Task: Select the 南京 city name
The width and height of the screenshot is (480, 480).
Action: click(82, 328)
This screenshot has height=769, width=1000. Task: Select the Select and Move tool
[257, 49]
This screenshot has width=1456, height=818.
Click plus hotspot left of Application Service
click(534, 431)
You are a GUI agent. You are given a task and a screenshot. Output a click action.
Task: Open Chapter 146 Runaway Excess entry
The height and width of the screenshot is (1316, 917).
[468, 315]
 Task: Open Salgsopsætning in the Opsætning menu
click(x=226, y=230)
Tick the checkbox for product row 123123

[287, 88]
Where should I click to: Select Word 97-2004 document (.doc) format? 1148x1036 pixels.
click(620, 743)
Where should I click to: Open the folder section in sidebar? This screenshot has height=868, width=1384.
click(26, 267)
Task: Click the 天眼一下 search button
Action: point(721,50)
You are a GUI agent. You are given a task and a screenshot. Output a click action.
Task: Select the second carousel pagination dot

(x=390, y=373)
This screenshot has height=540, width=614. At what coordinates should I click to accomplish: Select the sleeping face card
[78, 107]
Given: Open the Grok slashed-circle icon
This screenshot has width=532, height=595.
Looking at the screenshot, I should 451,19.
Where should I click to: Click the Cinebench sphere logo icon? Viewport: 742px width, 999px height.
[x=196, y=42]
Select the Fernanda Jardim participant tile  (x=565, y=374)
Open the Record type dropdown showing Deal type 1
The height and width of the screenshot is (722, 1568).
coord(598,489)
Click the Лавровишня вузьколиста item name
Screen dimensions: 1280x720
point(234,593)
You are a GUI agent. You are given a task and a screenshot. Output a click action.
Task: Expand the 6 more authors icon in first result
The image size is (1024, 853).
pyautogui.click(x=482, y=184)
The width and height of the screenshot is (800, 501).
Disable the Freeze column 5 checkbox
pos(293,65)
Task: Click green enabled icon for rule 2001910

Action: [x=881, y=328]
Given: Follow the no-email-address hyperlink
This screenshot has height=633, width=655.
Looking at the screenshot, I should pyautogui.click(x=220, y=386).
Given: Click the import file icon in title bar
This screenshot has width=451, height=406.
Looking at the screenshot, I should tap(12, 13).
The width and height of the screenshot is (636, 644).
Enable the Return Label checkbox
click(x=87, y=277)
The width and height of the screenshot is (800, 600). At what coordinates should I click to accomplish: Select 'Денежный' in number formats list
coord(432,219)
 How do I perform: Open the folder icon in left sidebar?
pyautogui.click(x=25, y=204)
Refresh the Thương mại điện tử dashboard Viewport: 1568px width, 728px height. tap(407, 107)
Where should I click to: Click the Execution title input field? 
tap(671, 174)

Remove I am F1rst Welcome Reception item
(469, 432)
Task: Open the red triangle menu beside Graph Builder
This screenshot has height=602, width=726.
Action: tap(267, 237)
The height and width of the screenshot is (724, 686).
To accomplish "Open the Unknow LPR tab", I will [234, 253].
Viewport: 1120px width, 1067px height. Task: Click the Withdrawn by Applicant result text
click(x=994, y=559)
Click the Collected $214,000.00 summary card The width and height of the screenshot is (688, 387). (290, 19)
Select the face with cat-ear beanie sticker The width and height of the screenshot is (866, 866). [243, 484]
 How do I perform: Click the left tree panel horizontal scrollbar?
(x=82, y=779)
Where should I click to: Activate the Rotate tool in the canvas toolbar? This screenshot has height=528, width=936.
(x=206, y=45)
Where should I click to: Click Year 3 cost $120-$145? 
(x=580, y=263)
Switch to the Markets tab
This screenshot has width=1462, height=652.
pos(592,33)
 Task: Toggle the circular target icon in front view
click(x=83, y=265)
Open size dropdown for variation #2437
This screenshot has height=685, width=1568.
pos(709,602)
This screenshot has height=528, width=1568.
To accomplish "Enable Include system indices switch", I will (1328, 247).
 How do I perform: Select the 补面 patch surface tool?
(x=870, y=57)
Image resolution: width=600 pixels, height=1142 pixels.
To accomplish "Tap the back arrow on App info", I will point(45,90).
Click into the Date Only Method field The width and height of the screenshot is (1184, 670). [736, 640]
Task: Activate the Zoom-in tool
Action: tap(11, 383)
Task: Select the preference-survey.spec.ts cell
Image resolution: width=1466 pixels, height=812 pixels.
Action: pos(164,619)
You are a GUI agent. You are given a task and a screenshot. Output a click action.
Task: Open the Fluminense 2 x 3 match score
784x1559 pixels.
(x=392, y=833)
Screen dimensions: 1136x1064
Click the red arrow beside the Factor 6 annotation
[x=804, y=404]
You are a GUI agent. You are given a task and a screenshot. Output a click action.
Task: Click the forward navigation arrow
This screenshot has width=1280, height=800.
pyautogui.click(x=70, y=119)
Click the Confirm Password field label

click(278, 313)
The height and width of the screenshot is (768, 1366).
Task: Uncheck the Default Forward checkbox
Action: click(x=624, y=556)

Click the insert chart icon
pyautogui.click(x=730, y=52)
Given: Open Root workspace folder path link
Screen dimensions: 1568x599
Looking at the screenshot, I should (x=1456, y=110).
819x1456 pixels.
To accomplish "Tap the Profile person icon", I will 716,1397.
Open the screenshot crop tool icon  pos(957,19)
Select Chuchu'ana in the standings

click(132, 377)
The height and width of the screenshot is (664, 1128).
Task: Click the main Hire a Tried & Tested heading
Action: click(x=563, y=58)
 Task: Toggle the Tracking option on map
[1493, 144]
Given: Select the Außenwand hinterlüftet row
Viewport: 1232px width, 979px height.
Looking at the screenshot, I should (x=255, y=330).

━━━━━━

**PROMPT**
Restate each of the records exactly, leaving nothing out.

**EXERCISE SOLUTION**
Task: Select the 南京 city name
The width and height of the screenshot is (480, 480).
Action: click(82, 328)
This screenshot has height=769, width=1000. Task: Select the Select and Move tool
[257, 49]
This screenshot has width=1456, height=818.
Click plus hotspot left of Application Service
click(534, 431)
You are a GUI agent. You are given a task and a screenshot. Output a click action.
Task: Open Chapter 146 Runaway Excess entry
The height and width of the screenshot is (1316, 917).
[468, 315]
 Task: Open Salgsopsætning in the Opsætning menu
click(x=226, y=230)
Tick the checkbox for product row 123123

[287, 88]
Where should I click to: Select Word 97-2004 document (.doc) format? 1148x1036 pixels.
click(620, 743)
Where should I click to: Open the folder section in sidebar? This screenshot has height=868, width=1384.
click(26, 267)
Task: Click the 天眼一下 search button
Action: point(721,50)
You are a GUI agent. You are given a task and a screenshot. Output a click action.
Task: Select the second carousel pagination dot

(x=390, y=373)
This screenshot has height=540, width=614. At what coordinates should I click to accomplish: Select the sleeping face card
[78, 107]
Given: Open the Grok slashed-circle icon
This screenshot has width=532, height=595.
Looking at the screenshot, I should 451,19.
Where should I click to: Click the Cinebench sphere logo icon? Viewport: 742px width, 999px height.
[x=196, y=42]
Select the Fernanda Jardim participant tile  (x=565, y=374)
Open the Record type dropdown showing Deal type 1
The height and width of the screenshot is (722, 1568).
coord(598,489)
Click the Лавровишня вузьколиста item name
Screen dimensions: 1280x720
point(234,593)
You are a GUI agent. You are given a task and a screenshot. Output a click action.
Task: Expand the 6 more authors icon in first result
The image size is (1024, 853).
pyautogui.click(x=482, y=184)
The width and height of the screenshot is (800, 501).
Disable the Freeze column 5 checkbox
pos(293,65)
Task: Click green enabled icon for rule 2001910

Action: [x=881, y=328]
Given: Follow the no-email-address hyperlink
This screenshot has height=633, width=655.
Looking at the screenshot, I should pyautogui.click(x=220, y=386).
Given: Click the import file icon in title bar
This screenshot has width=451, height=406.
Looking at the screenshot, I should tap(12, 13).
The width and height of the screenshot is (636, 644).
Enable the Return Label checkbox
click(x=87, y=277)
The width and height of the screenshot is (800, 600). At what coordinates should I click to accomplish: Select 'Денежный' in number formats list
coord(432,219)
 How do I perform: Open the folder icon in left sidebar?
pyautogui.click(x=25, y=204)
Refresh the Thương mại điện tử dashboard Viewport: 1568px width, 728px height. tap(407, 107)
Where should I click to: Click the Execution title input field? 
tap(671, 174)

Remove I am F1rst Welcome Reception item
(469, 432)
Task: Open the red triangle menu beside Graph Builder
This screenshot has height=602, width=726.
Action: tap(267, 237)
The height and width of the screenshot is (724, 686).
To accomplish "Open the Unknow LPR tab", I will [234, 253].
Viewport: 1120px width, 1067px height. Task: Click the Withdrawn by Applicant result text
click(x=994, y=559)
Click the Collected $214,000.00 summary card The width and height of the screenshot is (688, 387). (290, 19)
Select the face with cat-ear beanie sticker The width and height of the screenshot is (866, 866). [243, 484]
 How do I perform: Click the left tree panel horizontal scrollbar?
(x=82, y=779)
Where should I click to: Activate the Rotate tool in the canvas toolbar? This screenshot has height=528, width=936.
(x=206, y=45)
Where should I click to: Click Year 3 cost $120-$145? 
(x=580, y=263)
Switch to the Markets tab
This screenshot has width=1462, height=652.
pos(592,33)
 Task: Toggle the circular target icon in front view
click(x=83, y=265)
Open size dropdown for variation #2437
This screenshot has height=685, width=1568.
pos(709,602)
This screenshot has height=528, width=1568.
To accomplish "Enable Include system indices switch", I will (1328, 247).
 How do I perform: Select the 补面 patch surface tool?
(x=870, y=57)
Image resolution: width=600 pixels, height=1142 pixels.
To accomplish "Tap the back arrow on App info", I will point(45,90).
Click into the Date Only Method field The width and height of the screenshot is (1184, 670). [736, 640]
Task: Activate the Zoom-in tool
Action: tap(11, 383)
Task: Select the preference-survey.spec.ts cell
Image resolution: width=1466 pixels, height=812 pixels.
Action: pos(164,619)
You are a GUI agent. You are given a task and a screenshot. Output a click action.
Task: Open the Fluminense 2 x 3 match score
784x1559 pixels.
(x=392, y=833)
Screen dimensions: 1136x1064
Click the red arrow beside the Factor 6 annotation
[x=804, y=404]
You are a GUI agent. You are given a task and a screenshot. Output a click action.
Task: Click the forward navigation arrow
This screenshot has width=1280, height=800.
pyautogui.click(x=70, y=119)
Click the Confirm Password field label

click(278, 313)
The height and width of the screenshot is (768, 1366).
Task: Uncheck the Default Forward checkbox
Action: click(x=624, y=556)

Click the insert chart icon
pyautogui.click(x=730, y=52)
Given: Open Root workspace folder path link
Screen dimensions: 1568x599
Looking at the screenshot, I should (x=1456, y=110).
819x1456 pixels.
To accomplish "Tap the Profile person icon", I will 716,1397.
Open the screenshot crop tool icon  pos(957,19)
Select Chuchu'ana in the standings

click(132, 377)
The height and width of the screenshot is (664, 1128).
Task: Click the main Hire a Tried & Tested heading
Action: click(x=563, y=58)
 Task: Toggle the Tracking option on map
[1493, 144]
Given: Select the Außenwand hinterlüftet row
Viewport: 1232px width, 979px height.
Looking at the screenshot, I should (x=255, y=330).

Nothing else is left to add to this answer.